Using plain old iterator this requires only a single iteration over the collection.
I'm trying to do the same using a Java 8 streams and Lambda expressions. I came up with this code, which looks elegant, works fine, but requires 4 iterations over the list:
public static final int DAY = 24 * 60 * 60;
public double[] getTradeVolumes(List<Trade> trades, int timeStamp) {
double volume = trades.stream().mapToDouble(Trade::getVolume).sum();
double volume30d = trades.stream().filter(trade -> trade.getTimestamp() + 30 * DAY > timeStamp).mapToDouble(Trade::getVolume).sum();
double volume7d = trades.stream().filter(trade -> trade.getTimestamp() + 7 * DAY > timeStamp).mapToDouble(Trade::getVolume).sum();
double volume24h = trades.stream().filter(trade -> trade.getTimestamp() + DAY > timeStamp).mapToDouble(Trade::getVolume).sum();
return new double[]{volume24h, volume7d, volume30d, volume};
}
How can I achieve the same using only a single iteration over the list ?
Upvotes: 8
Views: 1090
Reputation: 1447
Thanks Brian, I ended up implementing the code below, it's not as simple as I hoped but at least it iterates only once, its parallel ready and it passes my unit tests. Any improvements ideas are welcomed.
public double[] getTradeVolumes(List<Trade> trades, int timeStamp) {
TradeVolume tradeVolume = trades.stream().collect(
() -> new TradeVolume(timeStamp),
TradeVolume::accept,
TradeVolume::combine);
return tradeVolume.getVolume();
}
public static final int DAY = 24 * 60 * 60;
static class TradeVolume {
private int timeStamp;
private double[] volume = new double[4];
TradeVolume(int timeStamp) {
this.timeStamp = timeStamp;
}
public void accept(Trade trade) {
long tradeTime = trade.getTimestamp();
double tradeVolume = trade.getVolume();
volume[3] += tradeVolume;
if (!(tradeTime + 30 * DAY > timeStamp)) {
return;
}
volume[2] += tradeVolume;
if (!(tradeTime + 7 * DAY > timeStamp)) {
return;
}
volume[1] += tradeVolume;
if (!(tradeTime + DAY > timeStamp)) {
return;
}
volume[0] += tradeVolume;
}
public void combine(TradeVolume tradeVolume) {
volume[0] += tradeVolume.volume[0];
volume[1] += tradeVolume.volume[1];
volume[2] += tradeVolume.volume[2];
volume[3] += tradeVolume.volume[3];
}
public double[] getVolume() {
return volume;
}
}
Upvotes: 1
Reputation: 95346
This problem is similar to the "summary statistics" collector. Take a look at the IntSummaryStatistics
class:
public class IntSummaryStatistics implements IntConsumer {
private long count;
private long sum;
...
public void accept(int value) {
++count;
sum += value;
min = Math.min(min, value);
max = Math.max(max, value);
}
...
}
It is designed to work with collect()
; here's the implementation of IntStream.summaryStatistics()
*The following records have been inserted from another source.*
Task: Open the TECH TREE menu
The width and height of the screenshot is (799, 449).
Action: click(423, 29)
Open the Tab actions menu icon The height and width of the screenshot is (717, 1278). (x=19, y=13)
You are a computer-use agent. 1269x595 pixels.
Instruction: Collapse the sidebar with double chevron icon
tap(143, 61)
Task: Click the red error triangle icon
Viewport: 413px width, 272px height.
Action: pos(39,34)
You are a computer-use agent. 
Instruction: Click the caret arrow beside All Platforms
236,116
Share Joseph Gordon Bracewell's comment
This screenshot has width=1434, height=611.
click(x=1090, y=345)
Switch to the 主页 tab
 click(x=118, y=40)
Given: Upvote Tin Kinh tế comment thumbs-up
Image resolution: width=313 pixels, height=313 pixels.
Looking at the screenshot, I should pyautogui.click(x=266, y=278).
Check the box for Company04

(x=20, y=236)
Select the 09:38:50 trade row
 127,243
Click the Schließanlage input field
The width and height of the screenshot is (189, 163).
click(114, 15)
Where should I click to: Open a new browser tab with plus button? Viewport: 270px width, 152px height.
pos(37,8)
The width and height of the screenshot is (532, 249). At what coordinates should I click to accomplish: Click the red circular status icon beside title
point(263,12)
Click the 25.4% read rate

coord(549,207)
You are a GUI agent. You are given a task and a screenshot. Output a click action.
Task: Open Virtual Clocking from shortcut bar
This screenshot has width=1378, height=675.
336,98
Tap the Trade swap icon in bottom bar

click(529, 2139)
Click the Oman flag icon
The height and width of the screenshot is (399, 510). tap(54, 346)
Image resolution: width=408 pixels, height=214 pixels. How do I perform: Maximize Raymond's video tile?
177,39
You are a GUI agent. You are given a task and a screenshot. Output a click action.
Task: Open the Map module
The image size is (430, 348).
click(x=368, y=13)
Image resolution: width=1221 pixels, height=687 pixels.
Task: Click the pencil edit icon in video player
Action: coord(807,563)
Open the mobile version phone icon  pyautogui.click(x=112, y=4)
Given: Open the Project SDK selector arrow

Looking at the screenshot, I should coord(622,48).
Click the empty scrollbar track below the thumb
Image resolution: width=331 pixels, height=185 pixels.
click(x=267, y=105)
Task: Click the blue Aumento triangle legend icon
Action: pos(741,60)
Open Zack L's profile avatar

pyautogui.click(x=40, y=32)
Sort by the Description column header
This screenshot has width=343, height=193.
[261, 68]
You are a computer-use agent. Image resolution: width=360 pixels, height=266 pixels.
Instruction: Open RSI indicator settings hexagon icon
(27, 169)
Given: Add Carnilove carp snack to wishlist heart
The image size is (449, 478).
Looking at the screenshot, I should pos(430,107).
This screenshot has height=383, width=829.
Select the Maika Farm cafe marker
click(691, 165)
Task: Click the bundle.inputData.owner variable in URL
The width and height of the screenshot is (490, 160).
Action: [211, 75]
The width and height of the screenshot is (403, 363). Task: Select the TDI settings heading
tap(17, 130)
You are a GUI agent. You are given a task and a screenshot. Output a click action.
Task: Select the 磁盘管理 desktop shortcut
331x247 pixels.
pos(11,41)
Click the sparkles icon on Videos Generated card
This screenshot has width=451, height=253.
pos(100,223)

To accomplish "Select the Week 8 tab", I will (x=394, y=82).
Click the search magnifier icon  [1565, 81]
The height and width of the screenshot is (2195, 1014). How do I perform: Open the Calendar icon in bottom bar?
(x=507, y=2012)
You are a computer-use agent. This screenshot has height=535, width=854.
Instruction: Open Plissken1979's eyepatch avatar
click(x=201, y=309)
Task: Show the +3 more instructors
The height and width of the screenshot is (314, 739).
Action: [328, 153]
public final IntSummaryStatistics summaryStatistics() {
return collect(IntSummaryStatistics::new, IntSummaryStatistics::accept,
IntSummaryStatistics::combine);
}
The benefit of writing a Collector
like this is then your custom aggregation can run in parallel.
Upvotes: 9
Reputation: 31648
It might be possible to use a Collectors.groupingBy
method to partition the data however the equation would be complicated and not intent revealing.
Since getTimestamp()
is an expensive operation, it is probably best to keep it as a pre-Java 8 iteration so you only have to calculate the value once per Trade
.
Just because Java 8 adds shiny new tools, don't try to turn it into a hammer to hammer in all nails.
Upvotes: 0